Snakes became more active and came out of hiding with the first major rains of the year, which was also when most snakebite cases occurred, herpetologist Johan Marais said on Thursday.

"Most of these cases happen from January to April, during the warm and wet season.

"Every year, people see a lot of snakes this time of the year and think that it's strange. Then the next year they forget and the same thing happens again," said Marais, who has written several books on snakes and other reptiles.

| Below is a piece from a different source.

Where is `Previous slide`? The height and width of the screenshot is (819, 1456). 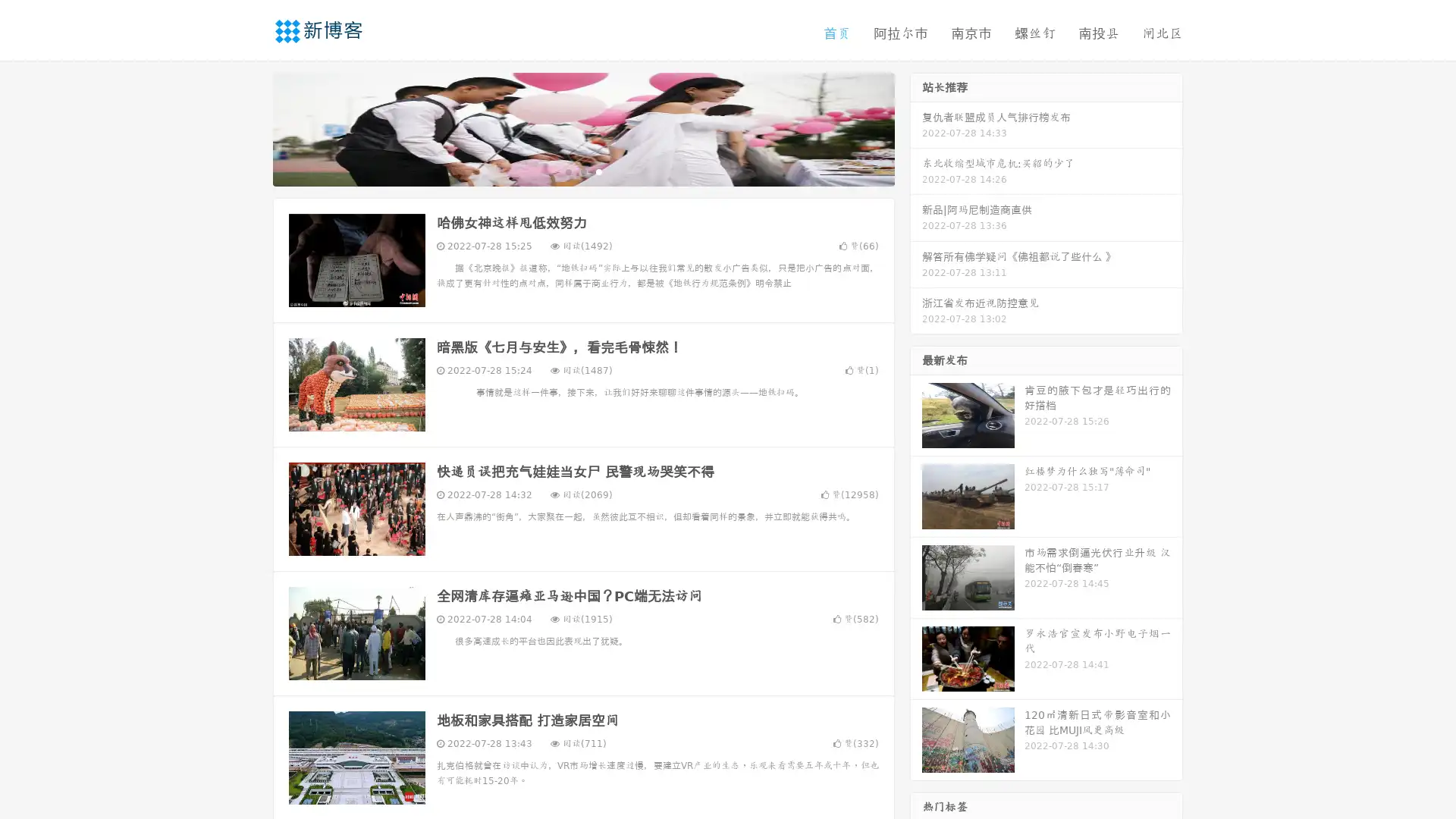 Previous slide is located at coordinates (250, 127).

Snakes were in fact moving away from populated neighbourhoods, he said. There were, however, some that adapted quite well to city living and remained there, lured by frogs and mice in gardens.

"It is very common to find snakes in gardens. There is nothing strange about it. Sometimes they choose gardens because there are hiding places, like building materials and rocks."

In dry conditions, snakes were quite rare. To avoid dehydration they moved underground.

The snakes most common in Gauteng included the aurora house snake, red-lipped or herald snake, and the rinkhals - mostly on the East Rand. North of Pretoria, spitting cobras and, in some cases, puffadders could be found.

Marais said one of the biggest causes of snake bites was that people did not have sufficient knowledge on handling them. He urged people to keep their distance and call an expert to remove any snake found on their property.

A list of areas across the country and people who are snake removal experts in these areas can be downloaded at the website of African Snake Bite Institute - click here for the list.

This week, in Petrusburg, Free State, a Jack Russell terrier died after it was bitten by a Cape cobra which it killed in a bid to protect its pregnant owner and her two-year-old daughter.

In Cape Town, a Bull Terrier killed a cobra that found its way into its owner's garage.

In December last year, former Springbok shooter Peter Bramley, 58, and a 17-year-old girl were bitten on farms in the Free State.